The reason humans rule the Earth could be due to a huge collision that took place 160 million years ago.
Somewhere between Jupiter and Mars, two asteroids smashed into each other. The debris hurtled into space, and eventually a big piece hit the Earth. This was the asteroid that wiped out the dinosaurs and gave mammals a chance.
At least that's what a team of planetary scientists now claims.
The asteroid belt is a sort of rock pile in space for debris left over after the planets coalesced.
The two asteroids that smashed together were big — one about 30 miles across, the other more than three times that size. After the collision, rocky pieces cart-wheeled off into space.
According to planetary scientist William Bottke, the gravitational pull of Mars and Jupiter then acted as a sort of superhighway, guiding some of those fragments toward the Earth.
"Think about a boulder on top of a big mountain, and you break up the boulder, and all of a sudden, you create all these pieces and they start rolling down the hill," Bottke says. "And somewhere at the bottom of the hill is some little village called Earth and most pieces won't hit the Earth, but in some cases, they may roll right through it."
Bottke, who works at the Southwest Research Institute in Colorado, says the fragments from this collision doubled the rate of asteroid traffic in our neck of the solar system for tens of millions of years.
And when he calculated their journey over that time, he realized that some pieces would have intercepted our planet at a very important time in history.
"We think we've found a very positive link between an impact event 65 million years ago, which is believed to have wiped out the dinosaurs," Bottke says. "This happened in the Yucatan Peninsula in a place called Chicxulub.

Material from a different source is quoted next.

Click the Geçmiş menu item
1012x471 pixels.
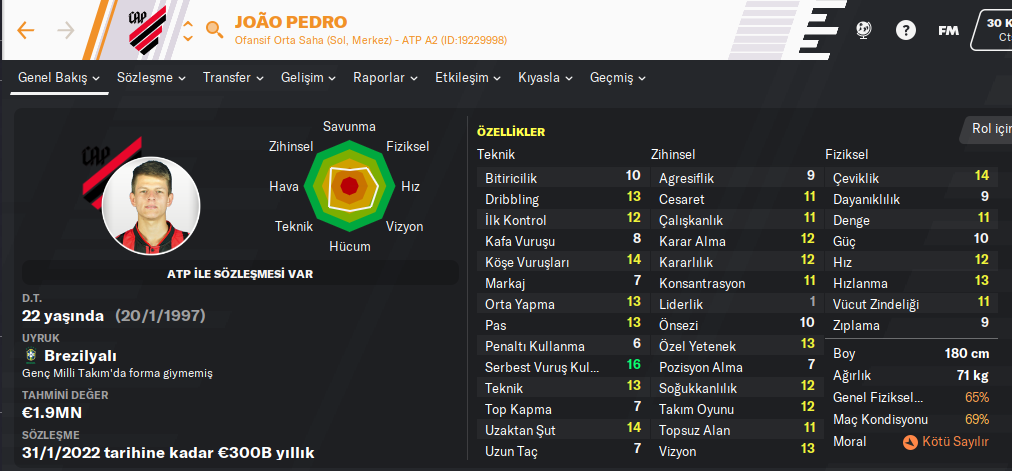(x=618, y=77)
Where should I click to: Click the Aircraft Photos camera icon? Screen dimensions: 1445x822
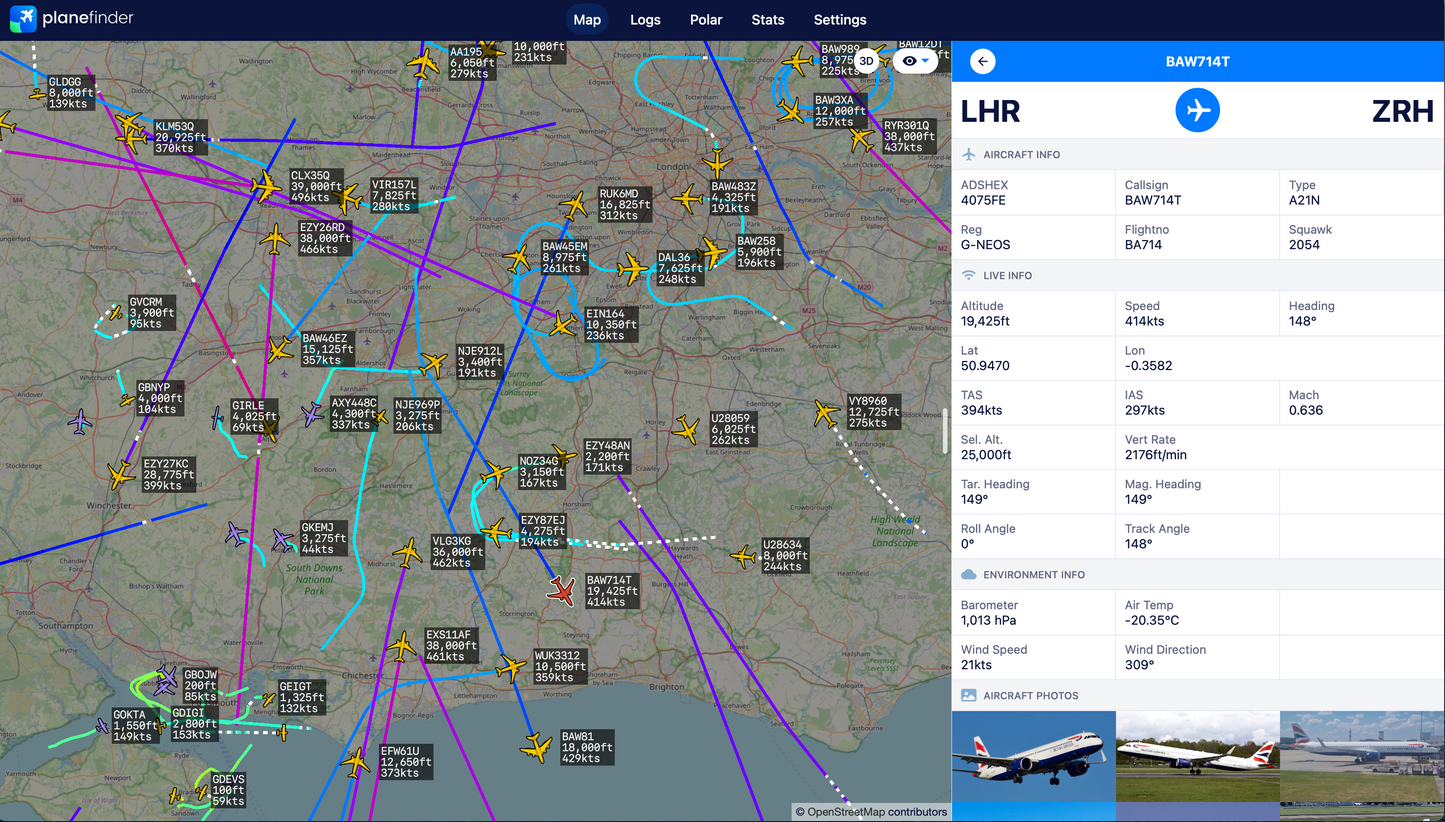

That impact appears to be linked to a very large fragment from our asteroid breakup, which is one of the reasons we are very excited about this."

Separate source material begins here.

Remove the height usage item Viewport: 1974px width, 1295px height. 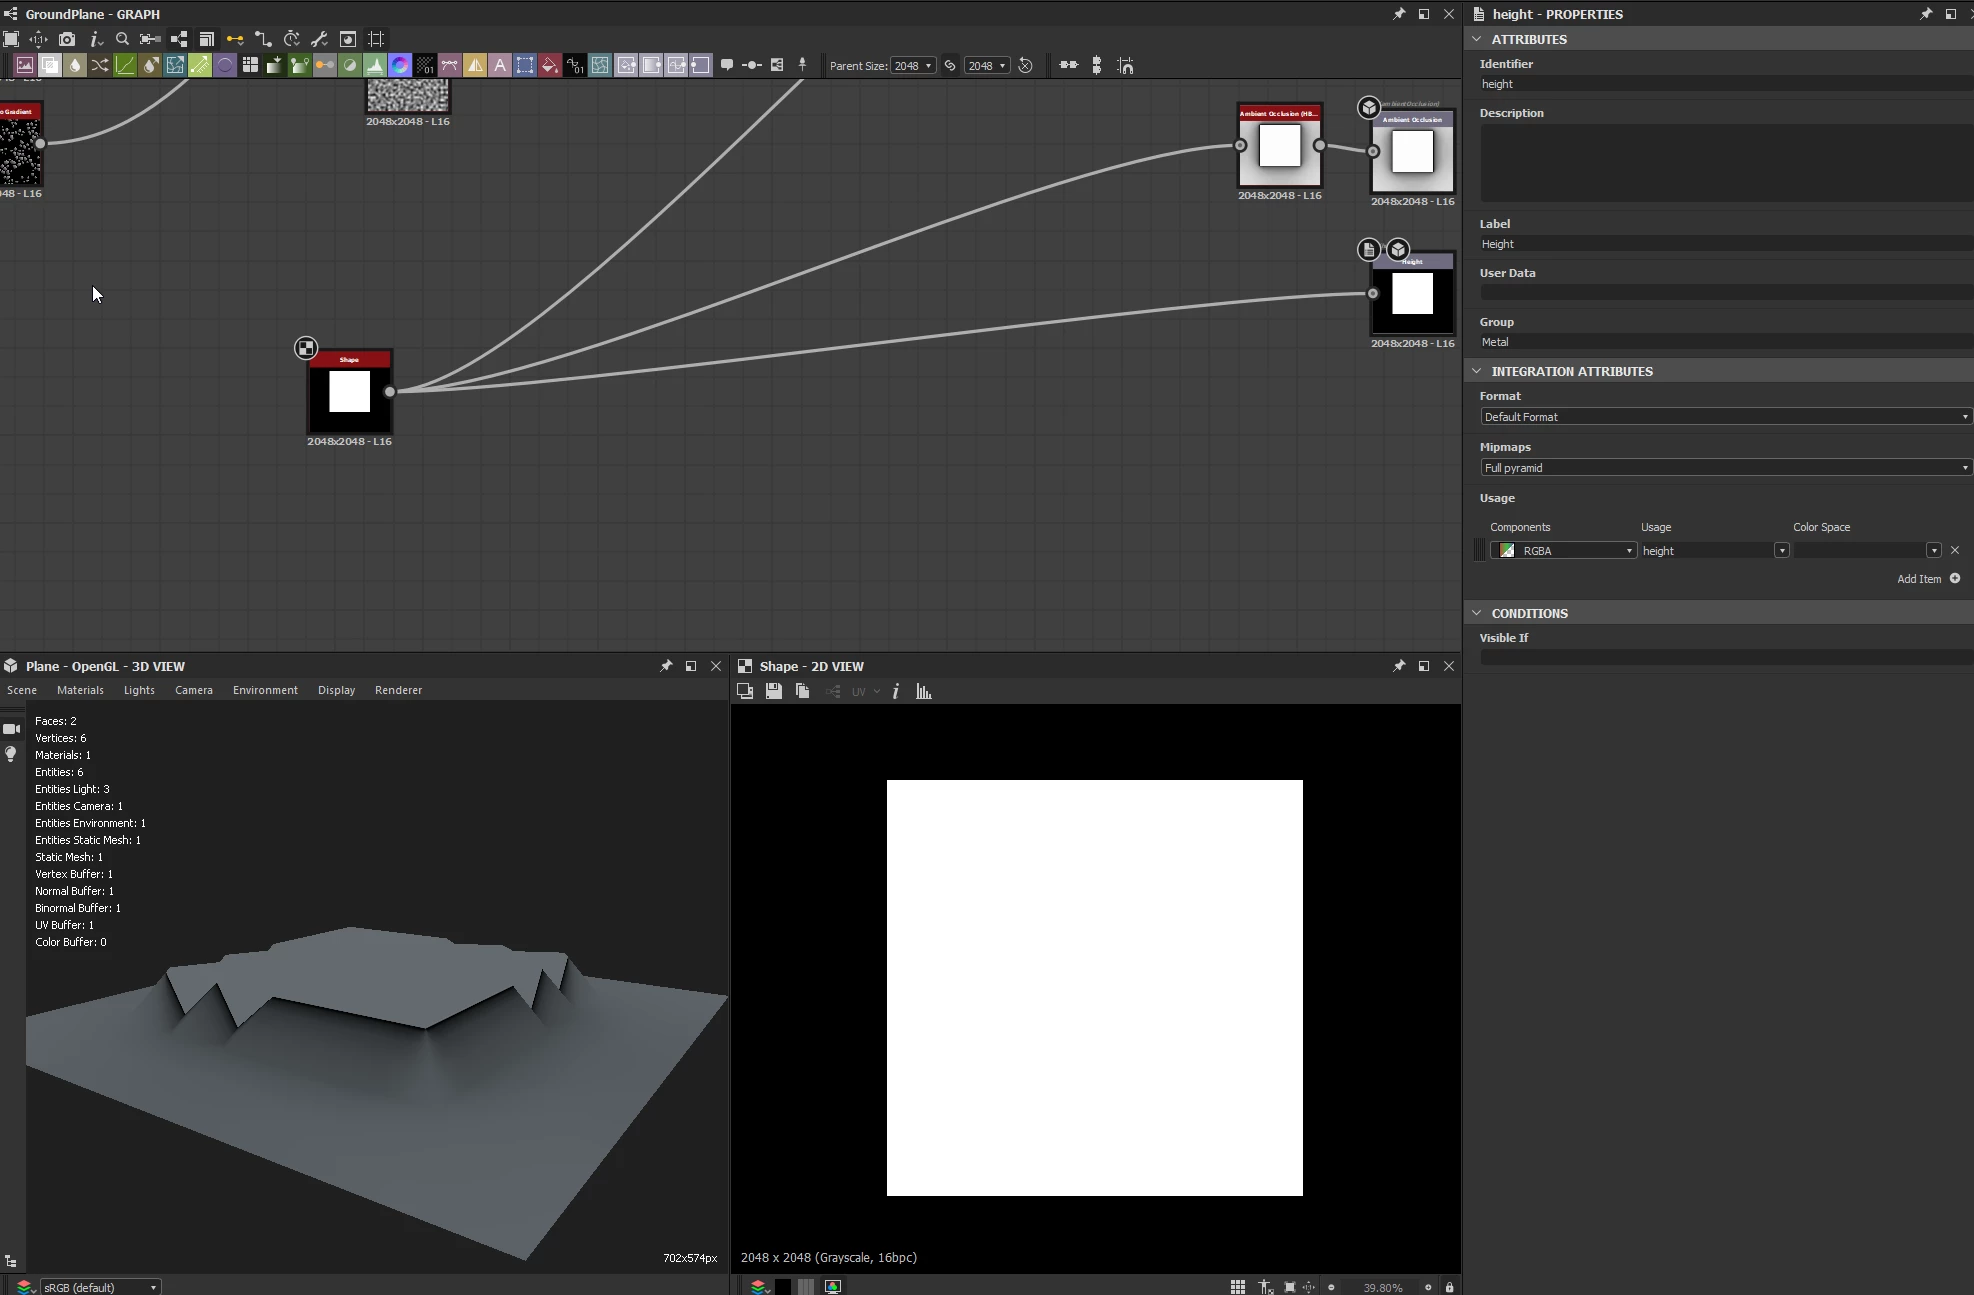point(1955,551)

The scientific journal Nature published Bottke's research this week.
Bottke is 90 percent sure the killer asteroid came from this one "family" of fragments. He notes this family has its own elemental "fingerprint" that identifies its members as special — they are carbonaceous chondrites. That's the same kind of rock that knocked off the dinosaurs.

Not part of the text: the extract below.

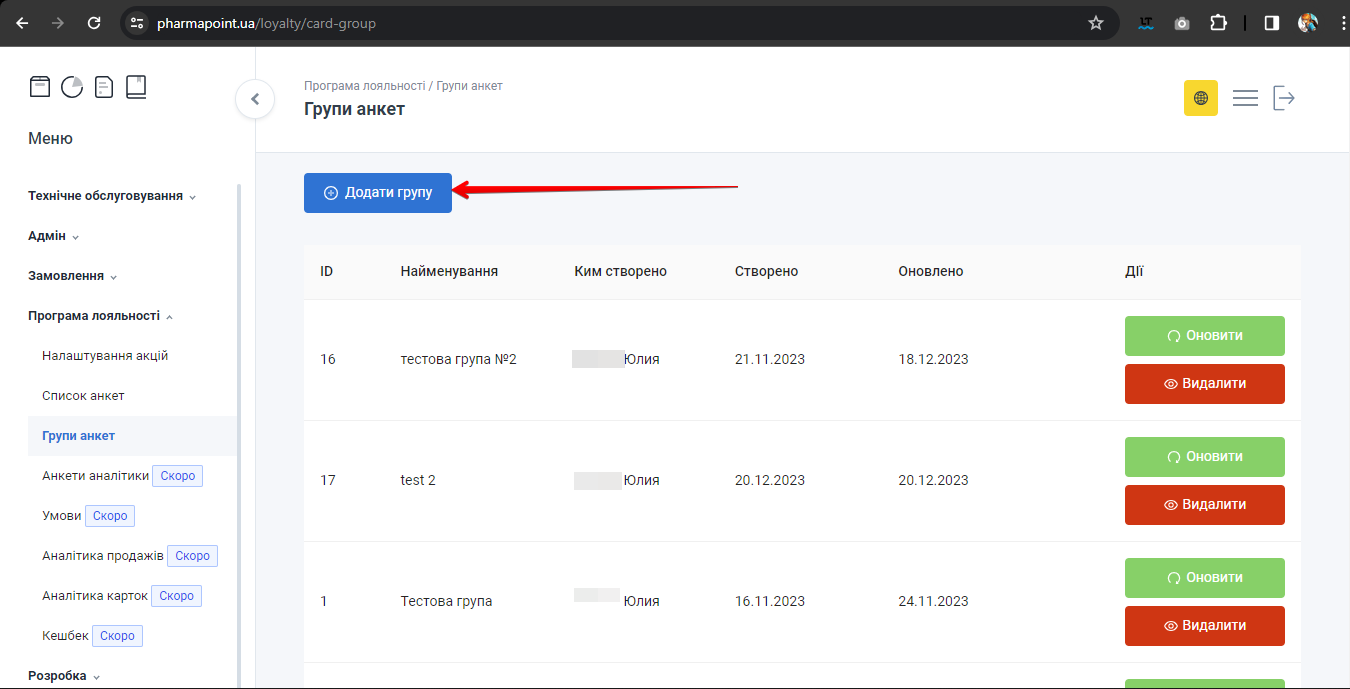Collapse the sidebar with the arrow button

point(255,99)
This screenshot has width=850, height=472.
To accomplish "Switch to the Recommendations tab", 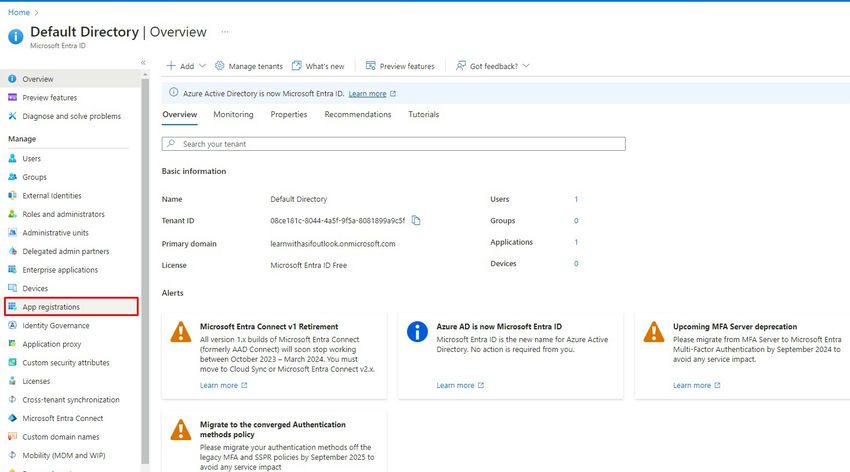I will (358, 114).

Geologist Phillipe Claeys of the Free University of Brussels in Belgium says the finding illustrates something people overlook about life on Earth.
"The solar system is a very violent environment, and this is a very good example of a collision taking place in the asteroid belt very far from us, but has a major effect on the evolution of the biosphere on Earth," Claeys says.
In fact, we mammals may owe this asteroid a debt of thanks.
"Because without the collision, the dinosaurs might still be the dominant organism of the planet, and we might still be crawling from one hole at night to the other to feed ourselves," Claeys explains.
It's a coincidence that took 100 million years to play out, Bottke says, and one that should not be lost on the survivors.
"We're still in the tail end of this asteroid shower, and this asteroid breakup will continue to provide fragments to the inner solar system for an extended period of time," Bottke says.
So we're not out of the woods just yet.